I stand behind my statement that franchise spectaculars like Star Wars provided a necessary countervailing force to New Hollywood's somber introspection, while also bankrolling more esoteric fare. Initially. But it didn't take long for the economic weight of these movies to change the companies that owned them. George Lucas hadn't finished his first trilogy before abandoning his planned story and turning Return of the Jedi into a toy commercial.

However, this rapid descent of the blockbuster ethos into silliness corresponded with the first reason it’ll be hard to fix. Under the Reagan Administration, the deregulation of Hollywood meant studios were merging, while also buying controlling interests in the distribution networks and cinema chains which got their products in front of eyeballs. Dying of ennui in 1974, by 1984 the studios were flush with cash, and began using it to consolidate their market angle.

Today the big-screen market has few controls: studios own each other, their distributors, the cinemas, and now streaming services. Disney, which Michael Eisner famously saved from extinction in the early 1980s, has become a monolith, controlling Lucasfilm, Marvel, and now Fox. Amazon, once a pinch point in distribution, has become a studio in its own right. A few corporations so thoroughly control the supply end of the curve that, in essence, the entertainment market isn’t free.

This hasn’t been magic for the studios. The apotheosis of vertical integration happened with Roland Emmerich’s 1998 Godzilla remake, which opened on an estimated one-quarter of America’s cinema screens, and still died.

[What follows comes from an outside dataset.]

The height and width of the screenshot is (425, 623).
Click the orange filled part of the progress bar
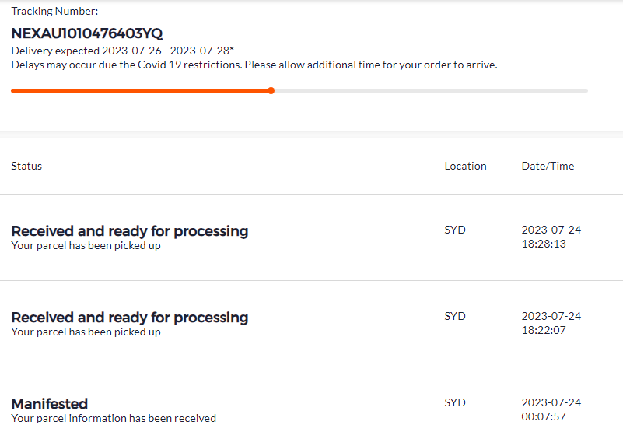(x=140, y=90)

The pattern has repeated recently, with Universal Studios’ planned Dark Universe dying in its cradle, and the DC Extended Universe apparently following suit. Though pitching to the middle is supposedly lucrative, audiences are provisionally leery.

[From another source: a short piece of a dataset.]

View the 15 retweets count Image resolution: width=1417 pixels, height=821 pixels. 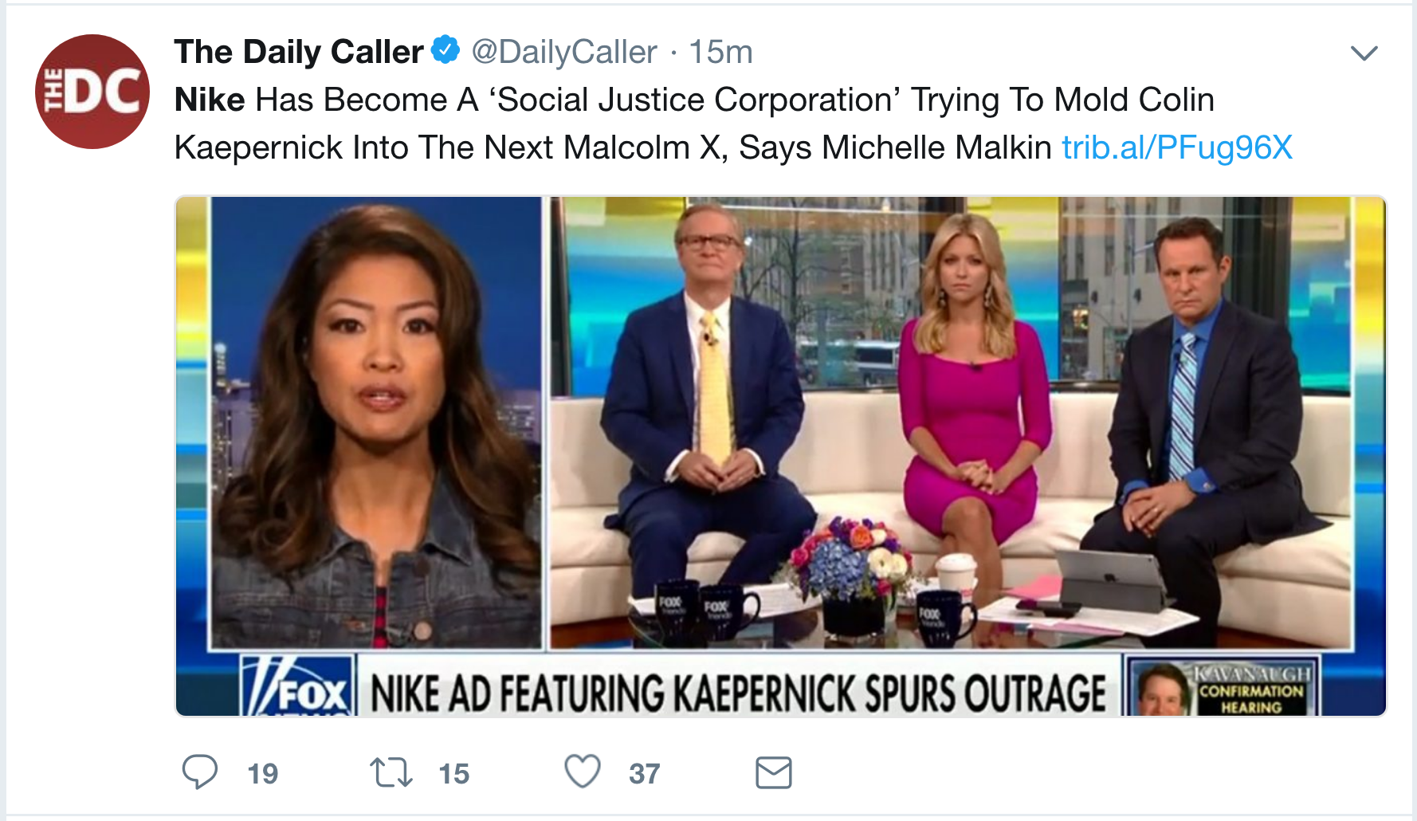[x=453, y=773]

But, as Scorsese notes, Marvel movies remain a cash cow. They’ve forestalled the terminal malaise that doomed other series, like Jason Bourne or Pirates of the Caribbean. Audiences still love them, which is the second reason studios have little motivation to abandon the blockbuster model. If, as I stated yesterday, audiences embraced blockbusters because New Hollywood became too repetitive, I can’t explain why this problem dooms some franchises, but not others.

Though the standard model holds that audience preferences drive the industry, that isn’t always so. People are naturally drawn to what’s already familiar, and resist the truly innovative. Movies now regarded as classics, from Citizen Kane and Night of the Hunter to The Big Lebowski and The Shawshank Redemption, initially died at the box office, because audiences found them too different. Risky movies often become successful only in retrospect.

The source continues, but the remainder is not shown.